In realtà, la presenza di un’identità nazionale condivisa costituisce un sostegno decisivo alla presenza di istituzioni democratiche all’interno della comunità. Infatti, queste ultime per mantenersi necessitano che i cittadini condividano due presupposti fondamentali: 1. La volontà di partecipare attivamente all’attività politica per migliorare le condizioni del proprio territorio (per es., attraverso la partecipazione alle elezioni); 2. La ferma disponibilità a rispettare i diritti inviolabili degli altri cittadini, anche e soprattutto quando hanno opinioni o desideri differenti dai propri (questo stato d’animo, per es., permette di non opporsi alla libertà di parola, oppure di sostenere il diritto di tutti a non subire tortura). Il punto è che queste due premesse trovano forza proprio grazie alla presenza di un sentimento nazionale condiviso tra i cittadini di una democrazia. Come si è tentato di esporre nella parte precedente, il possesso di una certa identità aumenta la capacità di essere solidali nei confronti dei propri connazionali; di conseguenza, se il cittadino di una società democratica ha un’identità nazionale in comune con gli altri cittadini, allora è più propenso a partecipare alla vita comunitaria, ed è più disposto a rispettare i diritti di tutti. Sembra evidente, per es., che l’affetto nei confronti dei propri concittadini, che viene alimentato da una comune identità, renda meno accettabile il fatto che essi siano discriminati, impoveriti, o messi a tacere (chiaramente, queste ultime considerazioni non negano la necessità di tutelare i diritti di chi, cittadino o meno, ha un’altra nazionalità). L’importanza del senso di appartenenza per l’affermarsi della democrazia viene sottolineata efficacemente in questi passaggi di Roger Scruton:
« la fedeltà nazionale non è un semplice prodotto del governo democratico, ma un suo presupposto profondo. I popoli legati da un “noi” nazionale non hanno difficoltà ad accettare un governo di cui non condividono le opinioni e le decisioni; non hanno difficoltà ad accettare la legittimità dell’opposizione o la libera espressione di punti di vista che sembrano offenderli. In breve, sono capaci di vivere in democrazia e di esprimere le loro aspirazioni politiche attraverso le urne. » (Roger Scruton, Il bisogno di nazione)
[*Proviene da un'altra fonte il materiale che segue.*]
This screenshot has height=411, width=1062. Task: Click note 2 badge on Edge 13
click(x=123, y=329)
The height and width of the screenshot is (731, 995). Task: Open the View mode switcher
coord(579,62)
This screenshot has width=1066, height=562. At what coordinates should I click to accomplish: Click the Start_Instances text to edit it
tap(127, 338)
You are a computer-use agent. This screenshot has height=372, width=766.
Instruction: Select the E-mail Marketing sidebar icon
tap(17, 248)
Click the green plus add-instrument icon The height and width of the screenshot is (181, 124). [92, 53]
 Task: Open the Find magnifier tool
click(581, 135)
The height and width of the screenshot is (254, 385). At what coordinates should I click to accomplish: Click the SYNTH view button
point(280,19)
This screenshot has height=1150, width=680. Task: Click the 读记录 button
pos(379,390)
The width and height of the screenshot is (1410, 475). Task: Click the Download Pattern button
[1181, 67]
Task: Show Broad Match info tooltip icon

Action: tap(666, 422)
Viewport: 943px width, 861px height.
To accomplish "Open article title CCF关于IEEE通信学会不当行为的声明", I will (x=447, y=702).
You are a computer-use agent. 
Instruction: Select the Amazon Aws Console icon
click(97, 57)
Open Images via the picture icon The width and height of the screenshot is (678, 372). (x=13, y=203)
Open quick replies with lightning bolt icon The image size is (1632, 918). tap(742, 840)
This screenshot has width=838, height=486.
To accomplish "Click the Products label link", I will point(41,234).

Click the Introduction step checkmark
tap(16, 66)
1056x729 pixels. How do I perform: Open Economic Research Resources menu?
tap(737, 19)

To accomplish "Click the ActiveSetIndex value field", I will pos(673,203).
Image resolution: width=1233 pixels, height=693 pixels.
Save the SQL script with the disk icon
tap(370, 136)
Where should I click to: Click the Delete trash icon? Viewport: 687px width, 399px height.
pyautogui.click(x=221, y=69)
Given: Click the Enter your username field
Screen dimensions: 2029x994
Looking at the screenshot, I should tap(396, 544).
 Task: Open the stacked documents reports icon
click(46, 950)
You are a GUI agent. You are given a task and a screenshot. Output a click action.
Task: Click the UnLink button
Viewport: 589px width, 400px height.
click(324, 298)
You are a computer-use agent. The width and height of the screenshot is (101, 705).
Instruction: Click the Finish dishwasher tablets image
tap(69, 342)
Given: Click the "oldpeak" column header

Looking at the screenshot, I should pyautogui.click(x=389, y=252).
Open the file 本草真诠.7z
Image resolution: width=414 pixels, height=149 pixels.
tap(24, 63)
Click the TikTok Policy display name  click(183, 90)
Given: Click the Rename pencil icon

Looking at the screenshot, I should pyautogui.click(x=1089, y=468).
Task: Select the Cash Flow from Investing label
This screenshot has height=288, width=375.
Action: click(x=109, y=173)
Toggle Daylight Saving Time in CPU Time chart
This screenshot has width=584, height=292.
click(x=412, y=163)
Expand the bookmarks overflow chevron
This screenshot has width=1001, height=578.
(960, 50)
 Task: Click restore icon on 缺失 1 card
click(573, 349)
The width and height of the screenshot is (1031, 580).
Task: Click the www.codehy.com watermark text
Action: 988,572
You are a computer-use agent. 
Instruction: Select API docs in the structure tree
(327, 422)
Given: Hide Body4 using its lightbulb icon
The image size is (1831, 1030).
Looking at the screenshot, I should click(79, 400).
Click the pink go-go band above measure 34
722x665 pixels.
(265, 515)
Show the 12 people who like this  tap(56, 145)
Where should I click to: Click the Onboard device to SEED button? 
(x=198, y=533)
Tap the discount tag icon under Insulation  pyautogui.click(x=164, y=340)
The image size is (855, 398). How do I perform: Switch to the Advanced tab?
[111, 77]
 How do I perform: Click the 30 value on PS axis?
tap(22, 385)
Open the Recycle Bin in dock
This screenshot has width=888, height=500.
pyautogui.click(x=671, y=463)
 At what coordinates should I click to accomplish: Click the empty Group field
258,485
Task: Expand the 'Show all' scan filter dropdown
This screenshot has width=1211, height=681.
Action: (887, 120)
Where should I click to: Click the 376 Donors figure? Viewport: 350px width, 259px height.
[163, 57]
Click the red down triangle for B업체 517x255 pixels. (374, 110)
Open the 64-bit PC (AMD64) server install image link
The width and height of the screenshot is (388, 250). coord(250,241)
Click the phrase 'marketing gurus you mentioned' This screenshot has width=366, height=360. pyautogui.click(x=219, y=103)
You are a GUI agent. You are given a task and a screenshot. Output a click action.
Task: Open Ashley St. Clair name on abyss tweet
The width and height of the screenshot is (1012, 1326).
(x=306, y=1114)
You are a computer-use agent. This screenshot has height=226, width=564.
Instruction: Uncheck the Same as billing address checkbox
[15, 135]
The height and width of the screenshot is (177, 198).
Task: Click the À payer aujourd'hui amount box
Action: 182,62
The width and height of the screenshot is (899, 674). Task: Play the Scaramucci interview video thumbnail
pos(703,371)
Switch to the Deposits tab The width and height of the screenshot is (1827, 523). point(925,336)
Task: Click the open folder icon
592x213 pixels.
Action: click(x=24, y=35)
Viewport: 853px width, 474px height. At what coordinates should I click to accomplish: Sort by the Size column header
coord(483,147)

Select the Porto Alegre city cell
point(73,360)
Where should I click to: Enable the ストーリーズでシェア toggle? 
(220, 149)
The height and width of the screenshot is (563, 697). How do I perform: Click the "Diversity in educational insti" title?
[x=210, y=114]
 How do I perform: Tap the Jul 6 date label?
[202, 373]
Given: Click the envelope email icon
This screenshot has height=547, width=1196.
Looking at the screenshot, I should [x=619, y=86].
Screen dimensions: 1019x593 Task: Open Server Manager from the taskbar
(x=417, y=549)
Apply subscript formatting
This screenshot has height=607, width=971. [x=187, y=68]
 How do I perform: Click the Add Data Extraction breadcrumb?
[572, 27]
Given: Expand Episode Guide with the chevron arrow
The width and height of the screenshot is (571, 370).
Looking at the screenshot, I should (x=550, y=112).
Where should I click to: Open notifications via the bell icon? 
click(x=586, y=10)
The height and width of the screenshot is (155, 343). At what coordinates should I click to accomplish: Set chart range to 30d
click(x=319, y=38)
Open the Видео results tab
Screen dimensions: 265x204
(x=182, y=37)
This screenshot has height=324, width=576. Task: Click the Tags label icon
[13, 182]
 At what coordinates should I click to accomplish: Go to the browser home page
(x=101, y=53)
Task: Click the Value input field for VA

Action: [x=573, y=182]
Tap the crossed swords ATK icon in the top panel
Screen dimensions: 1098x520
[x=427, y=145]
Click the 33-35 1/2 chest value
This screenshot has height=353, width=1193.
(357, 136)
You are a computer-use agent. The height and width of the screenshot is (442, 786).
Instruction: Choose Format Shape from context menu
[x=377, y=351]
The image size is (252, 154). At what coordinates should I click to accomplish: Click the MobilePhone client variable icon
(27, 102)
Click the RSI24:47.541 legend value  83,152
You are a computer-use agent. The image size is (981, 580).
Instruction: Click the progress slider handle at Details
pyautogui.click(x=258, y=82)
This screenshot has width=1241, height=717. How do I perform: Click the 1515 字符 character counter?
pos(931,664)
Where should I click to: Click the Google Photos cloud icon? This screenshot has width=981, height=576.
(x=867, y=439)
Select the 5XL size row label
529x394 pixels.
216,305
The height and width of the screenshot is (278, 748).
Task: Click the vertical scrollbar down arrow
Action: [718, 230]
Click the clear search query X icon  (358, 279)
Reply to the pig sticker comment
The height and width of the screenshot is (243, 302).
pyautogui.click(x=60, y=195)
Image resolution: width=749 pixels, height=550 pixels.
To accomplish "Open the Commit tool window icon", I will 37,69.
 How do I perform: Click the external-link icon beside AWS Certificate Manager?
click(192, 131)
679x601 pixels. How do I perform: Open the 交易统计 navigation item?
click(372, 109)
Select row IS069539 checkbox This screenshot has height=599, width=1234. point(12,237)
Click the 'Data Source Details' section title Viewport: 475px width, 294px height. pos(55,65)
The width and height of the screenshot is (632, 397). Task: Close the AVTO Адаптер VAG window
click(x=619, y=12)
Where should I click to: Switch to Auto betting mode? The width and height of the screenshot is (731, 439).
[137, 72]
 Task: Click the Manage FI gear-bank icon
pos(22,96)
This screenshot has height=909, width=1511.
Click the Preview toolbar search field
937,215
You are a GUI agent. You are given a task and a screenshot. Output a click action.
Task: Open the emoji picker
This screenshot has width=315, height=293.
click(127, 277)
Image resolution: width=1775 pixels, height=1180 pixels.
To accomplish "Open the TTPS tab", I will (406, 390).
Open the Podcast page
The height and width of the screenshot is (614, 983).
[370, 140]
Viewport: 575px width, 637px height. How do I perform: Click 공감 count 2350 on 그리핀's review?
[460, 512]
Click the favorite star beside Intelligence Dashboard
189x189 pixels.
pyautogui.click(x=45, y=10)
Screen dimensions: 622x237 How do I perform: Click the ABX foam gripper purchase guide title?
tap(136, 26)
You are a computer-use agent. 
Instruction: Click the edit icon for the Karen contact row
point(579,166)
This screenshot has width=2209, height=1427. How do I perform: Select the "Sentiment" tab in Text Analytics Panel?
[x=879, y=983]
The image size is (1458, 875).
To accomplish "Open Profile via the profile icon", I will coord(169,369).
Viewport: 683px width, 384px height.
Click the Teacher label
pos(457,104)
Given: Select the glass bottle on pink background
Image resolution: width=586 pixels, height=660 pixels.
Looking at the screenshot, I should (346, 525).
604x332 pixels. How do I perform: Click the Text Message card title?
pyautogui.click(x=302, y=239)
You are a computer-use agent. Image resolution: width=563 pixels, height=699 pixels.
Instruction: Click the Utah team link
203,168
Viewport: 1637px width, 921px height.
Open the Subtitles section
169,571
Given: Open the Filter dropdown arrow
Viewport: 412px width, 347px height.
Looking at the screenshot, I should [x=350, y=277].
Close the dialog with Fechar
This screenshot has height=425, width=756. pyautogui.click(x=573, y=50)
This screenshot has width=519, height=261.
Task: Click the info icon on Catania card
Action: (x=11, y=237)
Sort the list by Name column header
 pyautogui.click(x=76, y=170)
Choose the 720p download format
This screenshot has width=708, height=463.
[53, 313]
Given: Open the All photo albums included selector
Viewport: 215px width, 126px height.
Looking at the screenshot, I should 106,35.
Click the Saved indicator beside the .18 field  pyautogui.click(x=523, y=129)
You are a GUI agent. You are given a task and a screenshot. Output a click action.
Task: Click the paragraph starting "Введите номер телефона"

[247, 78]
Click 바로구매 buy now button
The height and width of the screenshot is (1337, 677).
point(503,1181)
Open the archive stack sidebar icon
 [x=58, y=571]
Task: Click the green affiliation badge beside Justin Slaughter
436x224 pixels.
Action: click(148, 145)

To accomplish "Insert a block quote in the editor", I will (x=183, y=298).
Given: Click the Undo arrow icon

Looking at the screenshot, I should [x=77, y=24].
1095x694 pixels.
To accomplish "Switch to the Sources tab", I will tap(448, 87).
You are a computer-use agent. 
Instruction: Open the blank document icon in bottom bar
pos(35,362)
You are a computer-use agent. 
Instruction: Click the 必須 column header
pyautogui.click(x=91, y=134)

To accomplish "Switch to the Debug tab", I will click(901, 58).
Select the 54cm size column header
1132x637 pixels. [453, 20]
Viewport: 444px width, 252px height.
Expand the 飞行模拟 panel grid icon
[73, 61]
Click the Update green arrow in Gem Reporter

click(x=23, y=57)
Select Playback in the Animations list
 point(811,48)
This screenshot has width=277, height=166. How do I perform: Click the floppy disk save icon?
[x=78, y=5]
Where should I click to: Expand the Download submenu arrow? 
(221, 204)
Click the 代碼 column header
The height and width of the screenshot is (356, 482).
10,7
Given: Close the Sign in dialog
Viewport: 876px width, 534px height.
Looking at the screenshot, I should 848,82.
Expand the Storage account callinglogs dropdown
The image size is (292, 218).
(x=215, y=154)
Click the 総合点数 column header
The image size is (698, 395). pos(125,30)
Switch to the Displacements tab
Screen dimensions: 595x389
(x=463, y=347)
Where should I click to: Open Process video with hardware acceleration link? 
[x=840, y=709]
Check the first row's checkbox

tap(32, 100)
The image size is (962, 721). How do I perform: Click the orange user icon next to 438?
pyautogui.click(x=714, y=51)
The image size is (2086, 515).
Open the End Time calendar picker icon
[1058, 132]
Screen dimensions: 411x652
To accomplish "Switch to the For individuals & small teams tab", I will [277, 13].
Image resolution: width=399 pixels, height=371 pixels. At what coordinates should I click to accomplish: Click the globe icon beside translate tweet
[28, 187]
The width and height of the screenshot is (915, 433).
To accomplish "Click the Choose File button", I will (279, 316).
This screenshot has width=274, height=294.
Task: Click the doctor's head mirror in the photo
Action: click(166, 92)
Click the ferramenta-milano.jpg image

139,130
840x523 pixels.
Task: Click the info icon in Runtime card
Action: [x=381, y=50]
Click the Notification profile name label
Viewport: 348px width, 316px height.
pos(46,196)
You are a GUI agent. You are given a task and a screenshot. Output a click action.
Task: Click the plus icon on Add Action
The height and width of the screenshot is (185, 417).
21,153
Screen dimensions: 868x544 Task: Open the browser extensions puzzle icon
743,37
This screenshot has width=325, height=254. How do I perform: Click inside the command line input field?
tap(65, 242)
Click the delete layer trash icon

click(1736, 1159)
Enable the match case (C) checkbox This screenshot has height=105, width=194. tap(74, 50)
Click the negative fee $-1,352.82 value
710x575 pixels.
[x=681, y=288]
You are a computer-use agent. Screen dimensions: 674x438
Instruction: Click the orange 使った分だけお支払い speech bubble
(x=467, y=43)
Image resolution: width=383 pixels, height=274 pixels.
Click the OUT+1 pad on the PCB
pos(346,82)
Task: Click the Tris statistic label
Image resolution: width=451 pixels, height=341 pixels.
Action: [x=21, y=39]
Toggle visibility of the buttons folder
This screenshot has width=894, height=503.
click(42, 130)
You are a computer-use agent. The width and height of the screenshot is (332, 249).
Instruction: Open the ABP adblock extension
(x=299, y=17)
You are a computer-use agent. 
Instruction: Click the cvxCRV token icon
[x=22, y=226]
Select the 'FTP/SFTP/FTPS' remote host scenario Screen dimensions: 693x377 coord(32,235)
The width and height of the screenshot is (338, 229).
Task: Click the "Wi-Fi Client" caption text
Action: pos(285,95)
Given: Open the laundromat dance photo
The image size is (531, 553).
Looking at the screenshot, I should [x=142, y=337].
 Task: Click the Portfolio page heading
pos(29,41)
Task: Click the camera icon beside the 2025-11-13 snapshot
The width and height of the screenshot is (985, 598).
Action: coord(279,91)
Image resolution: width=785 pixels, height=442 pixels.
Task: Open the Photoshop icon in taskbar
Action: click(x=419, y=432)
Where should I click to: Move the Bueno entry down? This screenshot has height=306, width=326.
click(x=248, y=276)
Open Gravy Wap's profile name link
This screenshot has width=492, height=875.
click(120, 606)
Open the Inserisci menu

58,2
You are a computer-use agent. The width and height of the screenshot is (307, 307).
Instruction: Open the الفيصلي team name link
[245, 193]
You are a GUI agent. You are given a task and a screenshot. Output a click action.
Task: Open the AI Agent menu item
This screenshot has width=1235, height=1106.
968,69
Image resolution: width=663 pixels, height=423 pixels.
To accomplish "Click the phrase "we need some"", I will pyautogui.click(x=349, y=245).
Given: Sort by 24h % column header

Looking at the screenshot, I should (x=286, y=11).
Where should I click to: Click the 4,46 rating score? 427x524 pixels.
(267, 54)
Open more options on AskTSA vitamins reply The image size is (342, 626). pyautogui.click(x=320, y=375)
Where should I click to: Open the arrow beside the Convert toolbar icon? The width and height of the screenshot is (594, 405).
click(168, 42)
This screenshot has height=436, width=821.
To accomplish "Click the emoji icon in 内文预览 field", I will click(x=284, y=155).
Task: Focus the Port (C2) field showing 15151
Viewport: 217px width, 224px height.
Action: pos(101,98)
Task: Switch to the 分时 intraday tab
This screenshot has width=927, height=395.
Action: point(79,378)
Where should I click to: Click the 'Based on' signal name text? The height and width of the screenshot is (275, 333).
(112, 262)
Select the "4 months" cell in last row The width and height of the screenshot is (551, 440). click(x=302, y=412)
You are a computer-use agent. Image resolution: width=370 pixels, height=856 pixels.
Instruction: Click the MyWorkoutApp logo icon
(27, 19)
« [La fedeltà nazionale] permette alle persone di cooperare con i propri oppositori politici; di riconoscere un accordo che ammetta le differenze e costruisca istituzioni che siano più alte, più durature e più imparziali del processo politico stesso. » (Roger Scruton, Il bisogno di nazione)
Riguardo alla relazione tra nazione e libertà democratiche, può essere utile un ultimo spunto. Nell’opera Per la pace perpetua, Kant afferma che le società in cui le decisioni politiche dipendono dal consenso dei cittadini, tendono a realizzare la pace (egli definisce queste comunità con il termine “costituzione repubblicana”, ma qui si possono intendere con il termine “democrazia”); questo fatto, secondo Kant, si spiega perché gli abitanti di qualsiasi paese desiderano naturalmente evitare la guerra, dato che sono consapevoli che essa è causa di enormi sofferenze per loro, e, di conseguenza, sono propensi a richiedere decisioni politiche orientate alla pace. Ebbene, se si ammette questo concetto kantiano, e si accetta quanto detto poco fa, cioè che l’identità nazionale rafforza le istituzioni democratiche, allora si può concludere che l’identità comune non solo è compatibile con la pace tra i popoli, ma addirittura che ne facilita la realizzazione.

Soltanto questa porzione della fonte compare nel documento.